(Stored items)
────────────────────

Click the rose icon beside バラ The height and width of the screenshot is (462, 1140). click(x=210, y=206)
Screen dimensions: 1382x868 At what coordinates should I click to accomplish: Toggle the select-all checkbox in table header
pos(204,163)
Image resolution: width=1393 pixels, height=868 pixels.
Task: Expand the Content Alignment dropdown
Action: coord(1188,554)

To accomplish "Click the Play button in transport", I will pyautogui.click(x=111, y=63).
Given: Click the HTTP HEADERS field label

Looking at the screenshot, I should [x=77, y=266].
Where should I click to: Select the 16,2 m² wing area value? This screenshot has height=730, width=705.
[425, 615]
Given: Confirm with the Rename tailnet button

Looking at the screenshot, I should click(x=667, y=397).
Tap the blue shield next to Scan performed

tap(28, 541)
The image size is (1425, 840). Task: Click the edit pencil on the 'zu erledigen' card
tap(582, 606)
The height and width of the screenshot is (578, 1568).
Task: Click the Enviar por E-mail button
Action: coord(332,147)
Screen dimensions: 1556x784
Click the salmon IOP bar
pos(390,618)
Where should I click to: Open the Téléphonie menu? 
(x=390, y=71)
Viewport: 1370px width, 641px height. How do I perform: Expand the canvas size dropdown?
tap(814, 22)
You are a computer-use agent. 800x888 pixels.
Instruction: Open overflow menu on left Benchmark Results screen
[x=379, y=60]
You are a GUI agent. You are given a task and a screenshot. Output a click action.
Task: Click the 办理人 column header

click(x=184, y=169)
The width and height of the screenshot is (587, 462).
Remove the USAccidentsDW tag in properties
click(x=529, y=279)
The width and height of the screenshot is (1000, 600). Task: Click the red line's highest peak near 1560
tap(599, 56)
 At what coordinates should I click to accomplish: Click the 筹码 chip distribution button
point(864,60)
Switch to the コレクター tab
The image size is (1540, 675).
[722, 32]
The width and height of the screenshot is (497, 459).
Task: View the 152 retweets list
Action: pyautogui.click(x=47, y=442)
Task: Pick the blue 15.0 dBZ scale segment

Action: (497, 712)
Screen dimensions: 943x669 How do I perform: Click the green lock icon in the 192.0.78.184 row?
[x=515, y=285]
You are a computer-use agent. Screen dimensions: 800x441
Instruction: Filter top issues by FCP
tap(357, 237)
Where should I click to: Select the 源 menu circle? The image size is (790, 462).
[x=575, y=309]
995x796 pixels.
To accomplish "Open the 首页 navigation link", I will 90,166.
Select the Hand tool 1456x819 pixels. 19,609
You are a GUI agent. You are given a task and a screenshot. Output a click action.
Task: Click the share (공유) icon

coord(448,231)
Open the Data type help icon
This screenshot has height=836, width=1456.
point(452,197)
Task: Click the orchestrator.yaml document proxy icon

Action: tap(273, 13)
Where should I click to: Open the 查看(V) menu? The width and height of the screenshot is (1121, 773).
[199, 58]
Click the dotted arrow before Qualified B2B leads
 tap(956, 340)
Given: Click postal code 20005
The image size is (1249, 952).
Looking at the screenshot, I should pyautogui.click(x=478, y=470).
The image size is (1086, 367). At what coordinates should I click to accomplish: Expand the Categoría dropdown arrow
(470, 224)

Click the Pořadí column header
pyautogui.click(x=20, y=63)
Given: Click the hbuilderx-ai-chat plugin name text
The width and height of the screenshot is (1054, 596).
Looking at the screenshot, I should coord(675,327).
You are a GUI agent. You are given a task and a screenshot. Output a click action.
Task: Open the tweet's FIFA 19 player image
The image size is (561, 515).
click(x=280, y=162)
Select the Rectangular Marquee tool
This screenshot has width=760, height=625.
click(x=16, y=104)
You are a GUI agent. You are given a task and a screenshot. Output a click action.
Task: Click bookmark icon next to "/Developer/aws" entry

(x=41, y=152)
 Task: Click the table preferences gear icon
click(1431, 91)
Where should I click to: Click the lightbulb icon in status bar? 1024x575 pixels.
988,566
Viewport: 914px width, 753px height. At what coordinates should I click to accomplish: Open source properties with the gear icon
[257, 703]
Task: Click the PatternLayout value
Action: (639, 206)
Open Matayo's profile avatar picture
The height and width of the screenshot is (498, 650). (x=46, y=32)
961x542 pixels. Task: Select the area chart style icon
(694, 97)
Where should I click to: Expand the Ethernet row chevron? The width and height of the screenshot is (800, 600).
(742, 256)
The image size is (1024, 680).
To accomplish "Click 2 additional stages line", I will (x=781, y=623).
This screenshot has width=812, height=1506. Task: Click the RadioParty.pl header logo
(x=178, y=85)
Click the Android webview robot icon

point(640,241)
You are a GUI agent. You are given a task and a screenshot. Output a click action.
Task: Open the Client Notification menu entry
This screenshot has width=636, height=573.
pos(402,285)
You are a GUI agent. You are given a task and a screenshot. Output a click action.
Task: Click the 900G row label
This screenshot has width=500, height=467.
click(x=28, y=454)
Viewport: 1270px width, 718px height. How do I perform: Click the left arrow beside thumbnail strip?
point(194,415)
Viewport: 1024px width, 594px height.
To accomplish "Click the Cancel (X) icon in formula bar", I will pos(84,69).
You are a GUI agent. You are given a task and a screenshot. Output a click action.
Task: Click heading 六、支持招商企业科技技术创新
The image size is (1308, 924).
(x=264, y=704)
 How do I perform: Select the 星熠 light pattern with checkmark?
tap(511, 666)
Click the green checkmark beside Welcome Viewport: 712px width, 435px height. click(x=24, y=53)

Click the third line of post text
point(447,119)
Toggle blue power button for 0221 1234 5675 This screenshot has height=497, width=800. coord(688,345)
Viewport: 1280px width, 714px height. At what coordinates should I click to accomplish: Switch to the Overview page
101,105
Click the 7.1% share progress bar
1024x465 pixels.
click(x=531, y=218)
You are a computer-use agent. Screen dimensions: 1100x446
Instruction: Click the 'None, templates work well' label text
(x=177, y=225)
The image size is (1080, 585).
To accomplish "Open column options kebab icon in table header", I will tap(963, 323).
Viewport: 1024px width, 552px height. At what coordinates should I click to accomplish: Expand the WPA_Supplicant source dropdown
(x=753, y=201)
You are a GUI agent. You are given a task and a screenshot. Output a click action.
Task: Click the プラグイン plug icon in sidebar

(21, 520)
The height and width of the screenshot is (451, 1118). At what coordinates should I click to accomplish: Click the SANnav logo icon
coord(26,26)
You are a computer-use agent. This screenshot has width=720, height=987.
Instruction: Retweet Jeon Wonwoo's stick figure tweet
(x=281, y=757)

────────────────────

Aim of the exercise
Swap "Viewport" for "Display area" throughout the entries above, and reproduce every entry with nothing else changed.

Written solution
Click the rose icon beside バラ The height and width of the screenshot is (462, 1140). click(x=210, y=206)
Screen dimensions: 1382x868 At what coordinates should I click to accomplish: Toggle the select-all checkbox in table header
pos(204,163)
Image resolution: width=1393 pixels, height=868 pixels.
Task: Expand the Content Alignment dropdown
Action: coord(1188,554)

To accomplish "Click the Play button in transport", I will pyautogui.click(x=111, y=63).
Given: Click the HTTP HEADERS field label

Looking at the screenshot, I should [x=77, y=266].
Where should I click to: Select the 16,2 m² wing area value? This screenshot has height=730, width=705.
[425, 615]
Given: Confirm with the Rename tailnet button

Looking at the screenshot, I should click(x=667, y=397).
Tap the blue shield next to Scan performed

tap(28, 541)
The image size is (1425, 840). Task: Click the edit pencil on the 'zu erledigen' card
tap(582, 606)
The height and width of the screenshot is (578, 1568).
Task: Click the Enviar por E-mail button
Action: coord(332,147)
Screen dimensions: 1556x784
Click the salmon IOP bar
pos(390,618)
Where should I click to: Open the Téléphonie menu? 
(x=390, y=71)
Display area: 1370px width, 641px height. How do I perform: Expand the canvas size dropdown?
tap(814, 22)
You are a computer-use agent. 800x888 pixels.
Instruction: Open overflow menu on left Benchmark Results screen
[x=379, y=60]
You are a GUI agent. You are given a task and a screenshot. Output a click action.
Task: Click the 办理人 column header

click(x=184, y=169)
The width and height of the screenshot is (587, 462).
Remove the USAccidentsDW tag in properties
click(x=529, y=279)
The width and height of the screenshot is (1000, 600). Task: Click the red line's highest peak near 1560
tap(599, 56)
 At what coordinates should I click to accomplish: Click the 筹码 chip distribution button
point(864,60)
Switch to the コレクター tab
The image size is (1540, 675).
[722, 32]
The width and height of the screenshot is (497, 459).
Task: View the 152 retweets list
Action: pyautogui.click(x=47, y=442)
Task: Pick the blue 15.0 dBZ scale segment

Action: (497, 712)
Screen dimensions: 943x669 How do I perform: Click the green lock icon in the 192.0.78.184 row?
[x=515, y=285]
You are a computer-use agent. Screen dimensions: 800x441
Instruction: Filter top issues by FCP
tap(357, 237)
Where should I click to: Select the 源 menu circle? The image size is (790, 462).
[x=575, y=309]
995x796 pixels.
To accomplish "Open the 首页 navigation link", I will 90,166.
Select the Hand tool 1456x819 pixels. 19,609
You are a GUI agent. You are given a task and a screenshot. Output a click action.
Task: Click the share (공유) icon

coord(448,231)
Open the Data type help icon
This screenshot has height=836, width=1456.
point(452,197)
Task: Click the orchestrator.yaml document proxy icon

Action: tap(273, 13)
Where should I click to: Open the 查看(V) menu? The width and height of the screenshot is (1121, 773).
[199, 58]
Click the dotted arrow before Qualified B2B leads
 tap(956, 340)
Given: Click postal code 20005
The image size is (1249, 952).
Looking at the screenshot, I should pyautogui.click(x=478, y=470).
The image size is (1086, 367). At what coordinates should I click to accomplish: Expand the Categoría dropdown arrow
(470, 224)

Click the Pořadí column header
pyautogui.click(x=20, y=63)
Given: Click the hbuilderx-ai-chat plugin name text
The width and height of the screenshot is (1054, 596).
Looking at the screenshot, I should coord(675,327).
You are a GUI agent. You are given a task and a screenshot. Output a click action.
Task: Open the tweet's FIFA 19 player image
The image size is (561, 515).
click(x=280, y=162)
Select the Rectangular Marquee tool
This screenshot has width=760, height=625.
click(x=16, y=104)
You are a GUI agent. You are given a task and a screenshot. Output a click action.
Task: Click bookmark icon next to "/Developer/aws" entry

(x=41, y=152)
 Task: Click the table preferences gear icon
click(1431, 91)
Where should I click to: Click the lightbulb icon in status bar? 1024x575 pixels.
988,566
Display area: 914px width, 753px height. At what coordinates should I click to accomplish: Open source properties with the gear icon
[257, 703]
Task: Click the PatternLayout value
Action: (639, 206)
Open Matayo's profile avatar picture
The height and width of the screenshot is (498, 650). (x=46, y=32)
961x542 pixels. Task: Select the area chart style icon
(694, 97)
Where should I click to: Expand the Ethernet row chevron? The width and height of the screenshot is (800, 600).
(742, 256)
The image size is (1024, 680).
To accomplish "Click 2 additional stages line", I will (x=781, y=623).
This screenshot has width=812, height=1506. Task: Click the RadioParty.pl header logo
(x=178, y=85)
Click the Android webview robot icon

point(640,241)
You are a GUI agent. You are given a task and a screenshot. Output a click action.
Task: Open the Client Notification menu entry
This screenshot has width=636, height=573.
pos(402,285)
You are a GUI agent. You are given a task and a screenshot. Output a click action.
Task: Click the 900G row label
This screenshot has width=500, height=467.
click(x=28, y=454)
Display area: 1270px width, 718px height. How do I perform: Click the left arrow beside thumbnail strip?
point(194,415)
Display area: 1024px width, 594px height.
To accomplish "Click the Cancel (X) icon in formula bar", I will pos(84,69).
You are a GUI agent. You are given a task and a screenshot. Output a click action.
Task: Click heading 六、支持招商企业科技技术创新
The image size is (1308, 924).
(x=264, y=704)
 How do I perform: Select the 星熠 light pattern with checkmark?
tap(511, 666)
Click the green checkmark beside Welcome Display area: 712px width, 435px height. click(x=24, y=53)

Click the third line of post text
point(447,119)
Toggle blue power button for 0221 1234 5675 This screenshot has height=497, width=800. coord(688,345)
Display area: 1280px width, 714px height. At what coordinates should I click to accomplish: Switch to the Overview page
101,105
Click the 7.1% share progress bar
1024x465 pixels.
click(x=531, y=218)
You are a computer-use agent. Screen dimensions: 1100x446
Instruction: Click the 'None, templates work well' label text
(x=177, y=225)
The image size is (1080, 585).
To accomplish "Open column options kebab icon in table header", I will tap(963, 323).
Display area: 1024px width, 552px height. At what coordinates should I click to accomplish: Expand the WPA_Supplicant source dropdown
(x=753, y=201)
You are a GUI agent. You are given a task and a screenshot. Output a click action.
Task: Click the プラグイン plug icon in sidebar

(21, 520)
The height and width of the screenshot is (451, 1118). At what coordinates should I click to accomplish: Click the SANnav logo icon
coord(26,26)
You are a computer-use agent. This screenshot has width=720, height=987.
Instruction: Retweet Jeon Wonwoo's stick figure tweet
(x=281, y=757)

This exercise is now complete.